> Data for this task
· · · ·

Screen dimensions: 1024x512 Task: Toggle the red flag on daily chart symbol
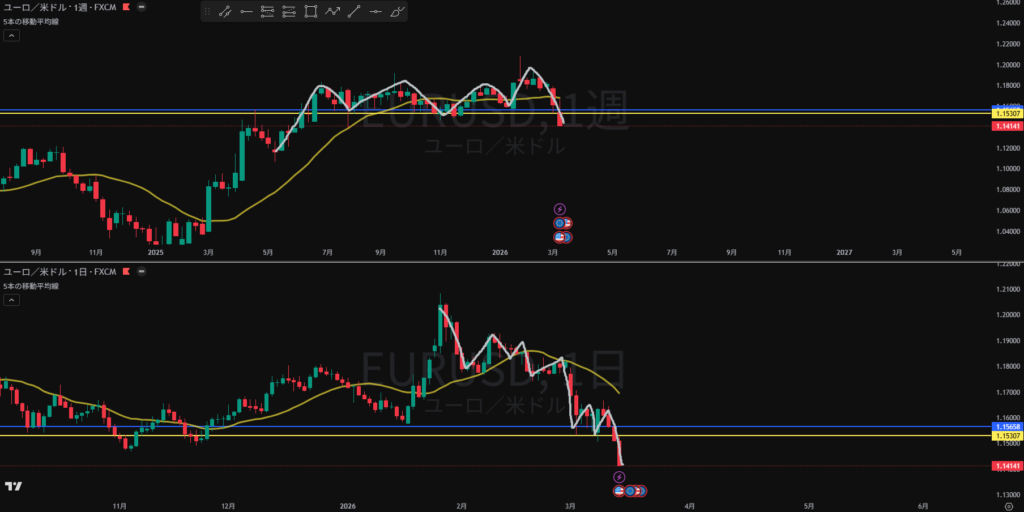[x=125, y=271]
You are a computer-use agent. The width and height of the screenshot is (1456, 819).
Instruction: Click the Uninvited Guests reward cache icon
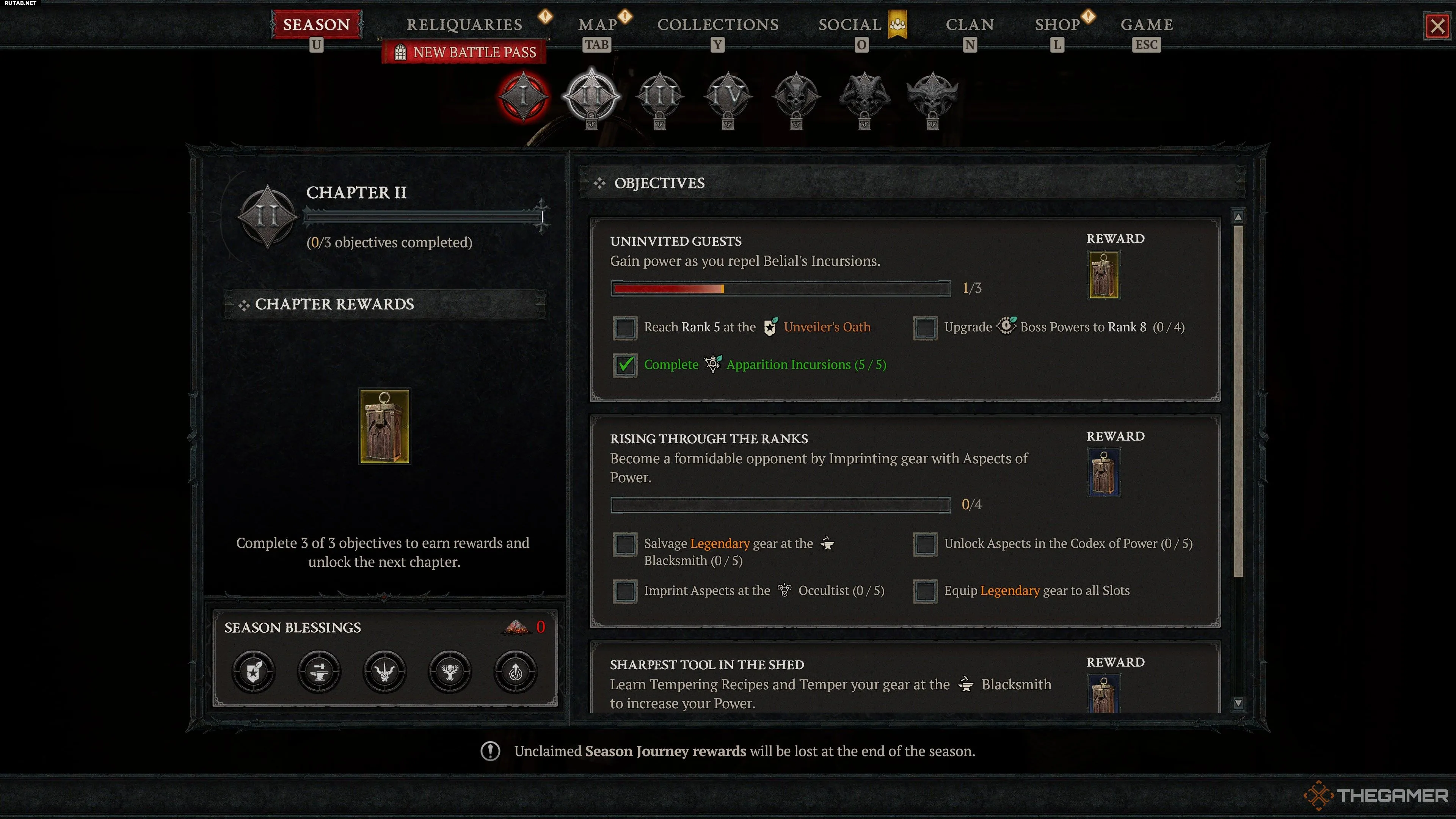tap(1104, 275)
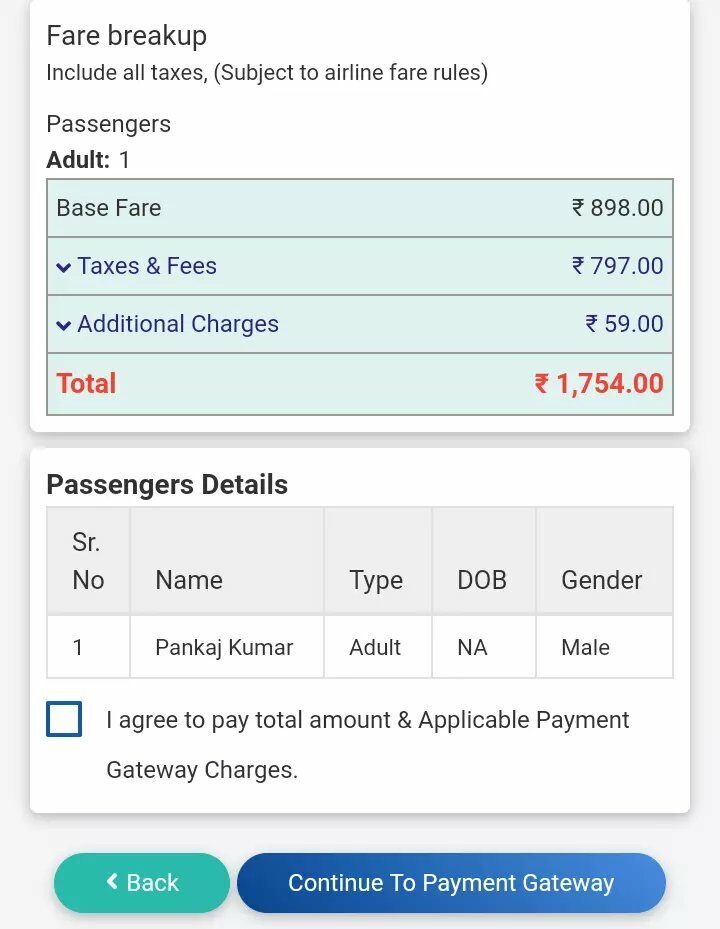Click the chevron icon beside Taxes & Fees

click(x=64, y=267)
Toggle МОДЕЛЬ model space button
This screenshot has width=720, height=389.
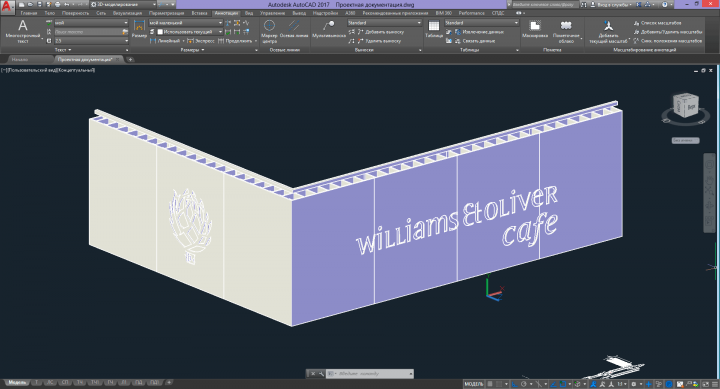(474, 384)
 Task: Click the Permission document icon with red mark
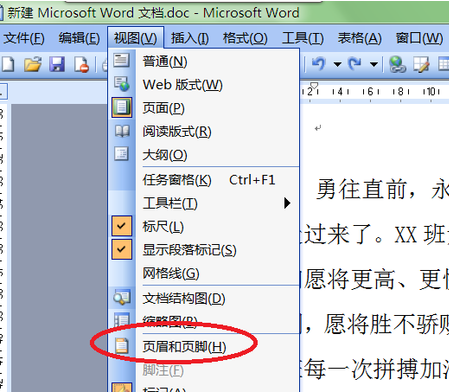point(82,64)
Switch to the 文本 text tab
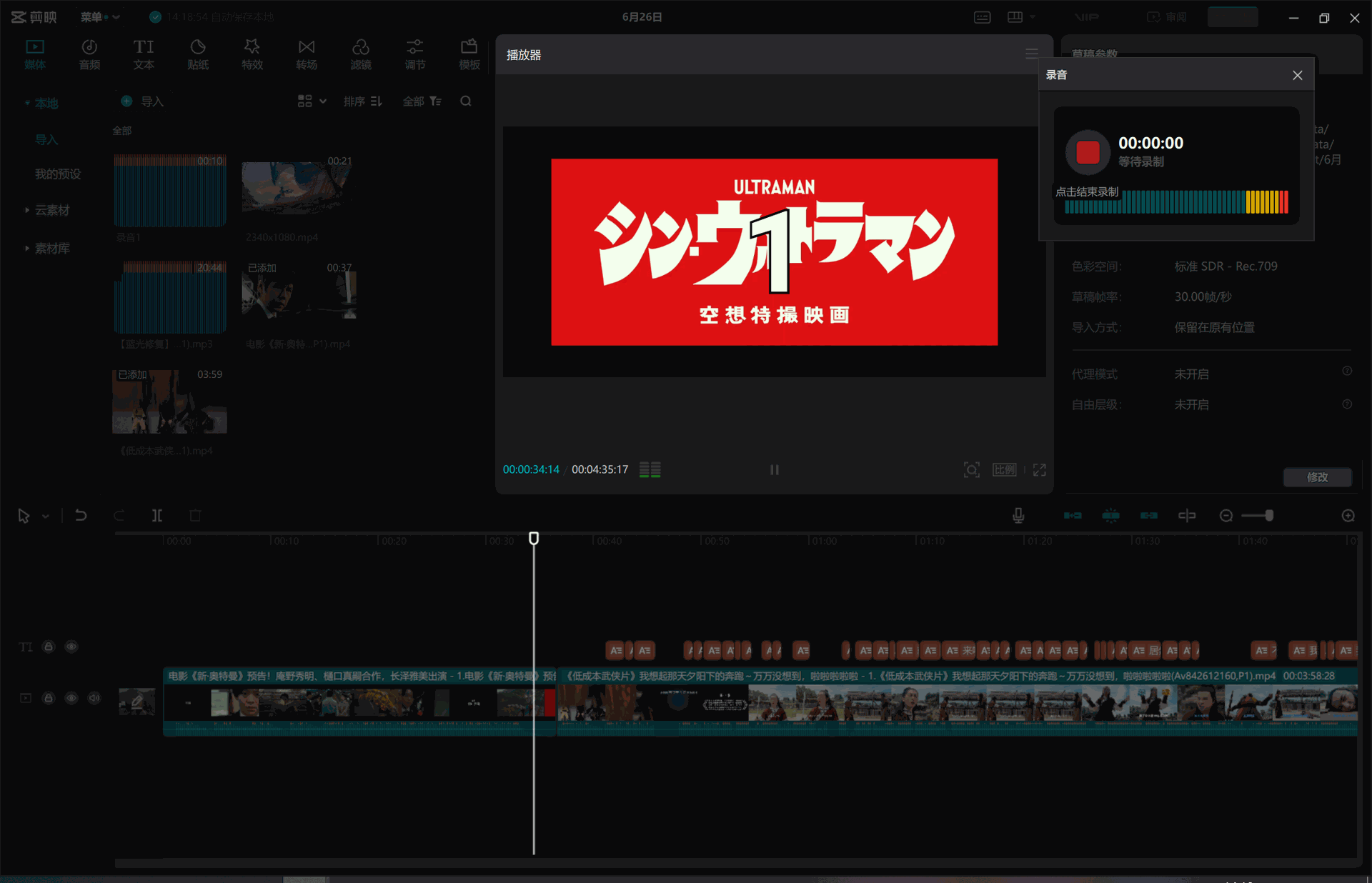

· · · ·

> What is needed
Update the rows above by replacing "Toggle" with "Flip" everywhere it occurs, with everything else unchanged. Leave the pictures out of your answer.

> Reply to the task
Screen dimensions: 1024x512 Task: Flip the red flag on daily chart symbol
[x=125, y=271]
You are a computer-use agent. The width and height of the screenshot is (1456, 819).
Instruction: Click the Uninvited Guests reward cache icon
tap(1104, 275)
Click the chevron icon beside Taxes & Fees

click(x=64, y=267)
Flip МОДЕЛЬ model space button
This screenshot has width=720, height=389.
(474, 384)
 Task: Click the Permission document icon with red mark
point(82,64)
Switch to the 文本 text tab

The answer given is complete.